Former Fiji President Mara dies

2:15 pm on 19 April 2004

Fiji's former president, Ratu Sir Kamisese Mara, has died at the age of 83.

He passed away in Suva last night after suffering from ill health.

Ratu Mara was the first chief minister in 1967 and prime minister from independence in 1970.

He also served as the head of the administration after the 1987 coups and in 1994 he became Fiji's president.

During George Speight's coup of May 2000, he had to be taken from Government House in Suva onto a naval patrol vessel for his own safety.

He stepped down as president soon after as part of a complex political settlement, and was later plagued by a stroke and other illnesses.

Ratu Mara is seen as the founding father of modern Fiji and was named the Pacific Islands Man of the 20th Century.

He was also a founder of what is now the Pacific Islands Forum.

A son of the hereditary chief of the Lau islands, Mara was also a great grandson of Ratu Sir George Cakobau the central figure in Fiji's cession to Britain in 1874.

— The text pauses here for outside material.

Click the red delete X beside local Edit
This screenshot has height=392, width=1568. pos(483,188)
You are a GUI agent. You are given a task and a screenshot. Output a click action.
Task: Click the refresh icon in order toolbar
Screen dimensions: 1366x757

Educated in Fiji and Auckland, he trained for 4 years at Otago Medical School before being persuaded that his future lay in the leadership of his country.

He became the first Fijian to take an MA from Oxford, and read politics and development studies at the London School of Economics.

Mara joined the Colonial Service in 1950 and held various administrative posts in Fiji before entering politics.

His multiracial, but indigenous Fijian-dominated, Alliance Party presided for 17 years over a country which remained peaceful despite growing racial and socio-economic tensions and allegations of government corruption.

It was finally ousted at the 1987 election by the Fiji Labour Party led by Timoci Bavadra.

A month later, army officers led by Sitiveni Rabuka ousted the government, claiming it was dominated by Indians.

Mara always denied claims that he at least knew of the planned coup, but he was widely disbelieved.

He was soon back as prime minister for five years and was made president of the republic when Ratu Sir Penaia Ganilau died in 1994.

Ratu Sir Kamisese Mara was married to Adi Lala, a hereditary chief of the Rewa district, and they had 8 children.